Subgroup analysis revealed a significant difference based on dose of
intervention (P value < 0.0001, for independence in ADL), indicating
that a dose of 30 to 60 minutes per day delivered five to seven days per
week is effective. This evidence principally arises from studies
carried out in China. Subgroup analyses also suggest significant benefit
associated with a shorter time since stroke (P value 0.003, for
independence in ADL).
We found physical rehabilitation to be more
effective than usual care or attention control in improving motor
function (12 studies, 887 participants; SMD 0.37, 95% CI 0.20 to 0.55),
balance (five studies, 246 participants; SMD 0.31, 95% CI 0.05 to 0.56)
and gait velocity (14 studies, 1126 participants; SMD 0.46, 95% CI 0.32
to 0.60). Subgroup analysis demonstrated a significant difference based
on dose of intervention (P value 0.02 for motor function), indicating
that a dose of 30 to 60 minutes delivered five to seven days a week
provides significant benefit.

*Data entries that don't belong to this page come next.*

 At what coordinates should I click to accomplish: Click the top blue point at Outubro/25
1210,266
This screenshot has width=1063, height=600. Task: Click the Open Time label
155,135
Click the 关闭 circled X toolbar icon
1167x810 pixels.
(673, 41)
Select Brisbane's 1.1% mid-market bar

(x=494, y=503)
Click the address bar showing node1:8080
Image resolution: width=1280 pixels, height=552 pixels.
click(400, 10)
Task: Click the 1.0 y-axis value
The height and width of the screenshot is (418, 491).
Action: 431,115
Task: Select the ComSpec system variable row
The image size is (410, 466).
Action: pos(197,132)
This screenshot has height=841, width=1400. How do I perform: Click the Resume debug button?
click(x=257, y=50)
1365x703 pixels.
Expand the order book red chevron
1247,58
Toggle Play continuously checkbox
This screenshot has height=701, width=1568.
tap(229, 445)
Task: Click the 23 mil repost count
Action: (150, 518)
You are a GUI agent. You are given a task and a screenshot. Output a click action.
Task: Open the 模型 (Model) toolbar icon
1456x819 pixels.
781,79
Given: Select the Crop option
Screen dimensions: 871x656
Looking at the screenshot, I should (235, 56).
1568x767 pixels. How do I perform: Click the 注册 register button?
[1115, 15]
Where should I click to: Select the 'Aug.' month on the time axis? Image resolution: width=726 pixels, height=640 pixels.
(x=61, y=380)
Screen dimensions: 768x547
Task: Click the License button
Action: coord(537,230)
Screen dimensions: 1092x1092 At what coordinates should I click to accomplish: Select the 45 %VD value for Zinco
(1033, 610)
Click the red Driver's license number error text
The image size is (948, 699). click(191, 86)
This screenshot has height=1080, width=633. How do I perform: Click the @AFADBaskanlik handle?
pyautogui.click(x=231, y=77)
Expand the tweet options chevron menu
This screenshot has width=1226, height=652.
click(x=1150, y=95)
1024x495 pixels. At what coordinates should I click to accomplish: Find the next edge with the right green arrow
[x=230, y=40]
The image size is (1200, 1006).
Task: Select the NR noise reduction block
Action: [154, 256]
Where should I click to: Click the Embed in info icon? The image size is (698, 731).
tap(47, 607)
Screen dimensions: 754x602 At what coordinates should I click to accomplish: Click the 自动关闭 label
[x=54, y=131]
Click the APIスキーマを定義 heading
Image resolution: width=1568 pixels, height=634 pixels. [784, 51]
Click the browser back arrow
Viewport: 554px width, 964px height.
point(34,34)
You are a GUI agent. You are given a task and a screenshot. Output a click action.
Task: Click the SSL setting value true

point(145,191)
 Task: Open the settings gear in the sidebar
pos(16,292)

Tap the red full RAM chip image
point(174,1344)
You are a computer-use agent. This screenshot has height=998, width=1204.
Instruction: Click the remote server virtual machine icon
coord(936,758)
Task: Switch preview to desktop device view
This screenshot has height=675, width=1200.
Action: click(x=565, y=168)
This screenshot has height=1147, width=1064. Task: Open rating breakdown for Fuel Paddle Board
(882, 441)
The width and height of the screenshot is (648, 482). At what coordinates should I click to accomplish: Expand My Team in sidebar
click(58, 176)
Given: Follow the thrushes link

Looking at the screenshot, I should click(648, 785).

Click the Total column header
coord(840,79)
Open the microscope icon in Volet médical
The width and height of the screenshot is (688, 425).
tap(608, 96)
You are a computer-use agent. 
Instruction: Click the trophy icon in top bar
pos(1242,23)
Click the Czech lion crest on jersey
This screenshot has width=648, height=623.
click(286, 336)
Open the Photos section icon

Subgroup analyses also suggest significant
benefit associated with a shorter time since stroke (P value 0.05, for
independence in ADL).
No one physical rehabilitation approach was
more (or less) effective than any other approach in improving
independence in ADL (eight studies, 491 participants; test for subgroup
differences: P value 0.71) or motor function (nine studies, 546
participants; test for subgroup differences: P value 0.41). These
findings are supported by subgroup analyses carried out for comparisons
of intervention versus no treatment or usual care, which identified no
significant effects of different treatment components or categories of
interventions.
Authors' conclusions
Physical
rehabilitation, comprising a selection of components from different
approaches,
is effective for recovery of function and mobility after
stroke.
(Bullshit!!! 10% full recovery is not effective) Evidence related to dose of physical therapy is limited by
substantial heterogeneity and does not support robust conclusions. No
one approach to physical rehabilitation is any more (or less) effective
in promoting recovery of function and mobility after stroke. Therefore,
evidence indicates that physical rehabilitation should not be limited to
compartmentalised, named approaches, but rather should comprise clearly
defined, well-described, evidenced-based physical treatments,
regardless of historical or philosophical origin.